Do not pity the wounded soldier because he is quartered in a "hut." The word sounds unattractive. But if it is the right kind of hut, he is in the soundest and most sanitary type of temporary hospital that the mind of man has yet devised. The rain-drops may rattle a shade noisily on the roof, the asbestos lining may be devoid of ornamentation, but as he lies in bed and contemplates that unadorned ceiling he is a deal better off than if he were gazing at the elaborate (and dust-harbouring) cornices of the So-and-So Club's grandiose smoking-lounge in Pall Mall.
V
FROM THE "D" BLOCK WARDS
If you walk up the corridor at half-past four on certain afternoons of the week you will meet a mob of patients trooping from their wards to the concert-room.
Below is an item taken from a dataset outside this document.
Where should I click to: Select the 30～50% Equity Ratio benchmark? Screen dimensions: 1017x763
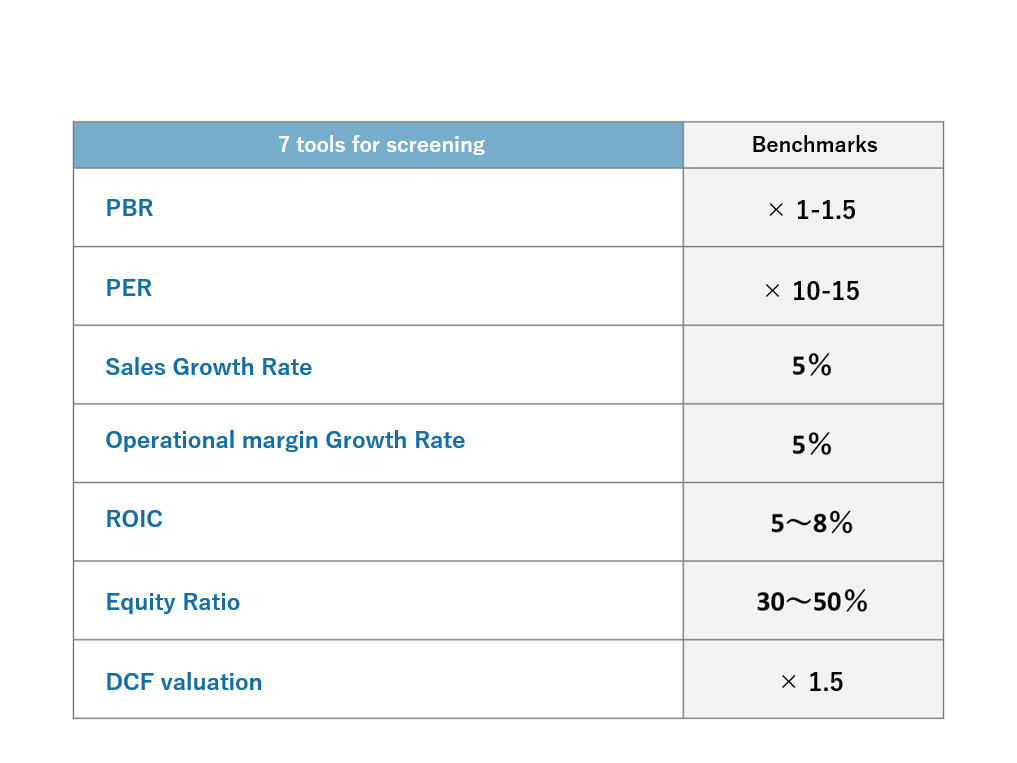pyautogui.click(x=812, y=602)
Being built of wood and corrugated iron, the corridor is an echoing cave of noises. It echoes the tramp of feet—and army-pattern boots were not soled for silence. It echoes the thud-thud of crutches. It echoes the slurred rumble of wheeled chairs and stretcher-trollies. But, above all, at half-past four on concert days it echoes happy talk and chaff and boisterous laughter.
As often as not, the loudest talk, the cheeriest chaff, the most spontaneous laughter, emanate from the blue-clad stalwarts who have mustered from the "D" Block wards.